Directions for this task.
Reproduce the material below verbatim, line for line, omitting the pictures from your reply.

Entries on target coordinates.
--------------------

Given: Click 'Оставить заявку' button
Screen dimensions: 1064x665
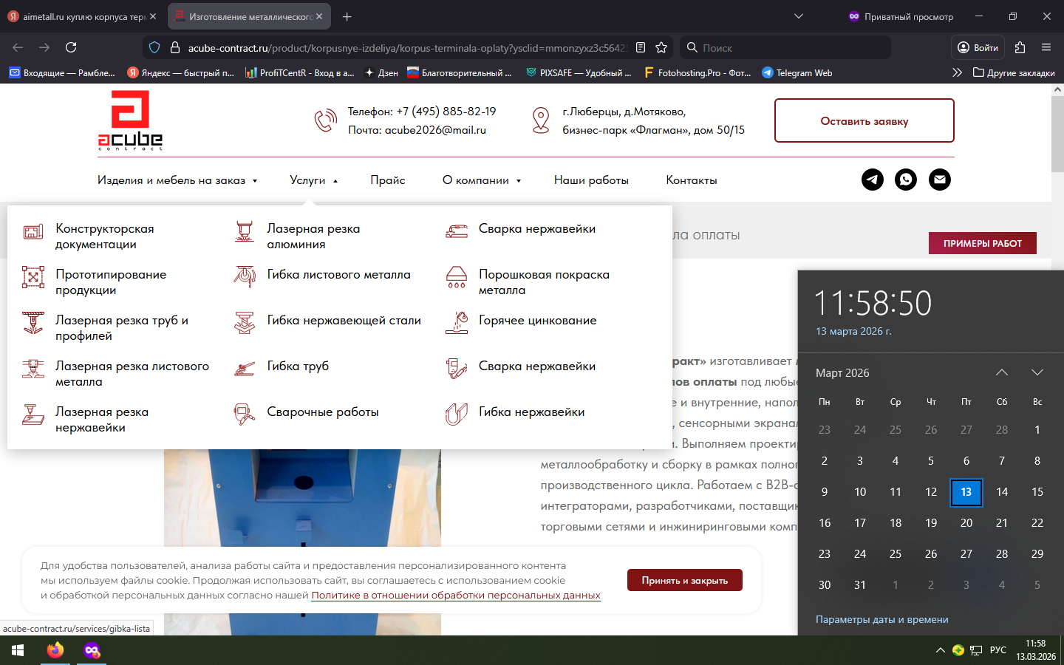Looking at the screenshot, I should [x=864, y=121].
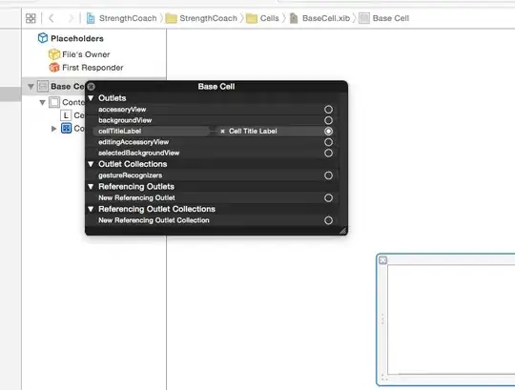
Task: Open the related items grid icon
Action: pyautogui.click(x=31, y=18)
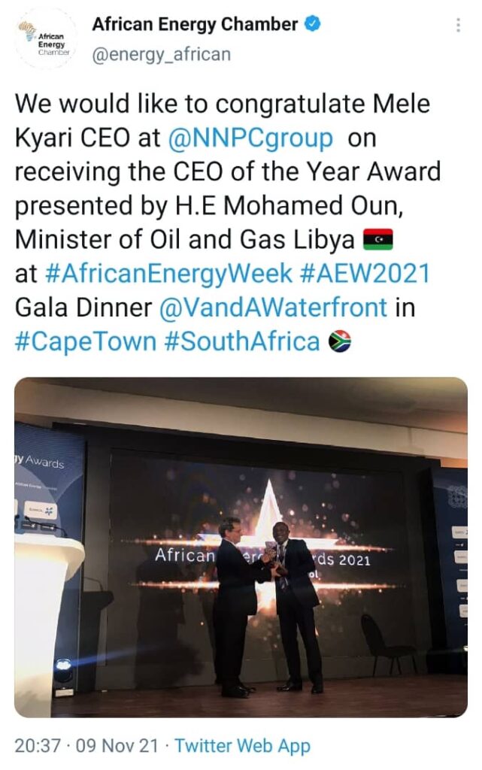Viewport: 482px width, 770px height.
Task: Click the two men on stage in photo
Action: 267,602
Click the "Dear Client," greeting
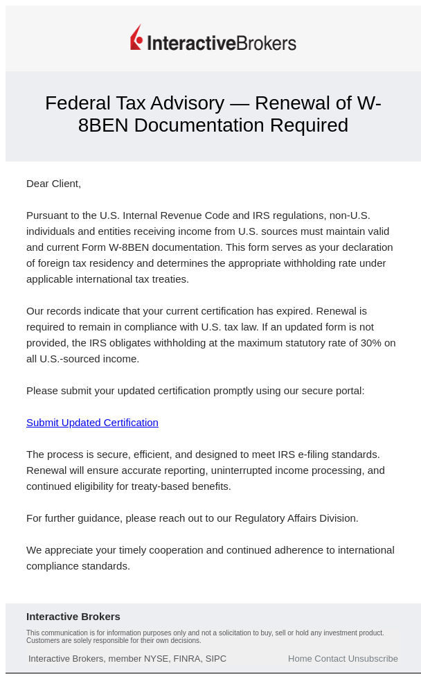This screenshot has height=679, width=421. (54, 184)
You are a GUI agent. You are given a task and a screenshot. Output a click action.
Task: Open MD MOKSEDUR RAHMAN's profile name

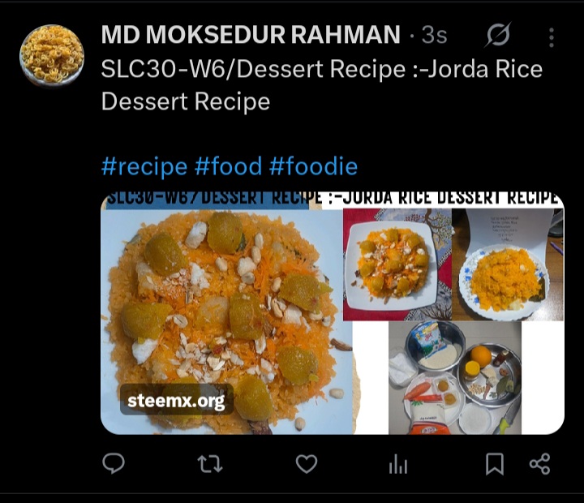click(251, 35)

--------------------

Correct result.
Given: Click 'Оставить заявку' button
Screen dimensions: 1064x665
Looking at the screenshot, I should [x=864, y=121].
Task: Open the related items grid icon
Action: pyautogui.click(x=31, y=18)
Viewport: 482px width, 770px height.
Task: Click the two men on stage in photo
Action: 267,602
Click the "Dear Client," greeting
This screenshot has height=679, width=421. (54, 184)
You are a GUI agent. You are given a task and a screenshot. Output a click action.
Task: Open MD MOKSEDUR RAHMAN's profile name

click(251, 35)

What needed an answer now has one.